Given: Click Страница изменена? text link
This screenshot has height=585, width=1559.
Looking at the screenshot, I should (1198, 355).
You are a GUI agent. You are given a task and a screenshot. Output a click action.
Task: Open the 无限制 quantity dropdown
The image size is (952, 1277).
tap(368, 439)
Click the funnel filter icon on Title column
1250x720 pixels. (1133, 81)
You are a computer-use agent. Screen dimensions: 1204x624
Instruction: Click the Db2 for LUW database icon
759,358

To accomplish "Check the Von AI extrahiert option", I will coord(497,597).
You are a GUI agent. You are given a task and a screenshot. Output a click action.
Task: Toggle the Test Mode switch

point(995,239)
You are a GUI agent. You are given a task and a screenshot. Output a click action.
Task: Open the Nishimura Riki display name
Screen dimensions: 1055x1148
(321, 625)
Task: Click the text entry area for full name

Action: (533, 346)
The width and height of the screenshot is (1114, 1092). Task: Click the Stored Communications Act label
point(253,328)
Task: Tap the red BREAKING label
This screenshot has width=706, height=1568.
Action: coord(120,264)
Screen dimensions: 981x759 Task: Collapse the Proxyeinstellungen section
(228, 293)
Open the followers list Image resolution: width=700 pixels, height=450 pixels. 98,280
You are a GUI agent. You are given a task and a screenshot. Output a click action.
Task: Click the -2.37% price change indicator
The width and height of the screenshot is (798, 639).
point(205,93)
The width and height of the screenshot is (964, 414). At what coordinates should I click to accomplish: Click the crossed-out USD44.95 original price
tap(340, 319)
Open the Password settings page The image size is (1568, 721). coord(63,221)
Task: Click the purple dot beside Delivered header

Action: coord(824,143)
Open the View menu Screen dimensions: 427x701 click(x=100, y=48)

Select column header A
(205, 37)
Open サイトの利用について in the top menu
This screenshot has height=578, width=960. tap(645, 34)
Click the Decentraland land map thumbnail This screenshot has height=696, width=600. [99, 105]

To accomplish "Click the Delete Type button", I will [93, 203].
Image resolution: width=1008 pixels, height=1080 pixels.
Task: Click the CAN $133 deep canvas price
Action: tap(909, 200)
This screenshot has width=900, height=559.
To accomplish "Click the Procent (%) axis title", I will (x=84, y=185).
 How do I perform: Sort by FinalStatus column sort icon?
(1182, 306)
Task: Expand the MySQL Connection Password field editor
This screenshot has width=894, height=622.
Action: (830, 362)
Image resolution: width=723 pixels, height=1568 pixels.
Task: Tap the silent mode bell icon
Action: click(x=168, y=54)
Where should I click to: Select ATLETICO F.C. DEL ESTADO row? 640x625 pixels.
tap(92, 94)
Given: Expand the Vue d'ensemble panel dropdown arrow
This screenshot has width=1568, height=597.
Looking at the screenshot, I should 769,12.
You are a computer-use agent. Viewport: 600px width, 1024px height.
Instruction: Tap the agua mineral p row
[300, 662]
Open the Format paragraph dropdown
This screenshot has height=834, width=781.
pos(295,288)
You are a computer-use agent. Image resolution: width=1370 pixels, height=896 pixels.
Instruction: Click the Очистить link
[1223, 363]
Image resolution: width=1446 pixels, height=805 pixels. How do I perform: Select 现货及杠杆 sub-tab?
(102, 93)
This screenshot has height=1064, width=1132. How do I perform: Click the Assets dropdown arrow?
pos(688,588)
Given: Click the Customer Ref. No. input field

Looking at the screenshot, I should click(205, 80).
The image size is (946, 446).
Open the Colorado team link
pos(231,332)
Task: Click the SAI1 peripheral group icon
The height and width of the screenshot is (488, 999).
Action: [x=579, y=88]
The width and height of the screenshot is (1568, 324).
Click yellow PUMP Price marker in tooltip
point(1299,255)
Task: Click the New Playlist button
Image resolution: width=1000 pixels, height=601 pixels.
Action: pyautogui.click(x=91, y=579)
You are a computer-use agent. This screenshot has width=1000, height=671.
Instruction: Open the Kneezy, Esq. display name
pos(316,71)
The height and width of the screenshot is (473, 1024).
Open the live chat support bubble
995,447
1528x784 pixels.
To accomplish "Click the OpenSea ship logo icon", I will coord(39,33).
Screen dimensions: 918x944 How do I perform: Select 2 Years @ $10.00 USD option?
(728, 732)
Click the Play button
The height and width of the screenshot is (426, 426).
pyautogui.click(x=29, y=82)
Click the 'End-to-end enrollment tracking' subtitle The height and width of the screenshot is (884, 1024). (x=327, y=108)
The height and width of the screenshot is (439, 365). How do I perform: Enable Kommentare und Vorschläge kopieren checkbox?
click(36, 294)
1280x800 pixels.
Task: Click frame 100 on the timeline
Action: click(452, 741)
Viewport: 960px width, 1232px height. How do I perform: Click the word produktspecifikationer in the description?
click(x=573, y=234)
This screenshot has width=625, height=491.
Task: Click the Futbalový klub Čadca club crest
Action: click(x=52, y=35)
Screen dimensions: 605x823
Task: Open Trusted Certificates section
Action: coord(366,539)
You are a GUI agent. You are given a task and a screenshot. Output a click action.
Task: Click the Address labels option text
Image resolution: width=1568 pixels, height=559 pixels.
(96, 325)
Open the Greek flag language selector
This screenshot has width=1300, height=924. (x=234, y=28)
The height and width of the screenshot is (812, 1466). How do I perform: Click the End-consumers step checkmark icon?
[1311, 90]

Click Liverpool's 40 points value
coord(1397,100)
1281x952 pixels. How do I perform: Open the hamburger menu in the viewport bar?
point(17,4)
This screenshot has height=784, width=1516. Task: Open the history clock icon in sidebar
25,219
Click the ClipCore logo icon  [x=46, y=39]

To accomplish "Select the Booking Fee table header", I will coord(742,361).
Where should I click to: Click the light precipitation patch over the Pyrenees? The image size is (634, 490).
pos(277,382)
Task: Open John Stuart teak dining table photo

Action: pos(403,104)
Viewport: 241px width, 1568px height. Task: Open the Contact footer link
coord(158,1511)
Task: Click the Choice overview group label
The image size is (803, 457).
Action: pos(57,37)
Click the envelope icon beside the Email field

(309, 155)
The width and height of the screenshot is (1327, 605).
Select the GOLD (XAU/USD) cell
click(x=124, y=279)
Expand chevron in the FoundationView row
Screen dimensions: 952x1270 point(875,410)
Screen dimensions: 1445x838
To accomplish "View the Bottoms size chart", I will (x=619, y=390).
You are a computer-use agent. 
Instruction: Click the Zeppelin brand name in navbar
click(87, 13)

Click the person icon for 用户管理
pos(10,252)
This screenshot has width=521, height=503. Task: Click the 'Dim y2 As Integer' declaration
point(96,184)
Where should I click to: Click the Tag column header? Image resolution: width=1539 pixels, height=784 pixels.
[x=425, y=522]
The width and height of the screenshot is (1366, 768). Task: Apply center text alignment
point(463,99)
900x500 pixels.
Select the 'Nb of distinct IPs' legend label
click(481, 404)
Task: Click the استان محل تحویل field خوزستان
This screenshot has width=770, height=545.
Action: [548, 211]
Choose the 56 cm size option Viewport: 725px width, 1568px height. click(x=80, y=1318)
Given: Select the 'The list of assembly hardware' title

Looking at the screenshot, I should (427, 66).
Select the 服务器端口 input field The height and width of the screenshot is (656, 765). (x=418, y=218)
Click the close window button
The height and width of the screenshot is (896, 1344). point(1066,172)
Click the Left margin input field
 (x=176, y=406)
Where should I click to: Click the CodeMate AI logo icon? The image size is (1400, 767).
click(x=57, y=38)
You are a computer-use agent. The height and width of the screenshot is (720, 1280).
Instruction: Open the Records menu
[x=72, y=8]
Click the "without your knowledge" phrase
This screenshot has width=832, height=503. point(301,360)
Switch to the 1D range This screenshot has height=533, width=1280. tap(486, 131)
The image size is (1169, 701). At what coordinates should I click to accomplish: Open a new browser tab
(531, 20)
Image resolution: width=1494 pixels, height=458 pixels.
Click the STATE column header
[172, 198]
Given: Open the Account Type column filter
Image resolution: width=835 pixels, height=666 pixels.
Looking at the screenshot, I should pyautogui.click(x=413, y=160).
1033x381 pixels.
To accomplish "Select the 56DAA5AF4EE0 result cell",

○ ○ ○

Within the data above, how many lines include the word "Password"? Respond with the number only.

2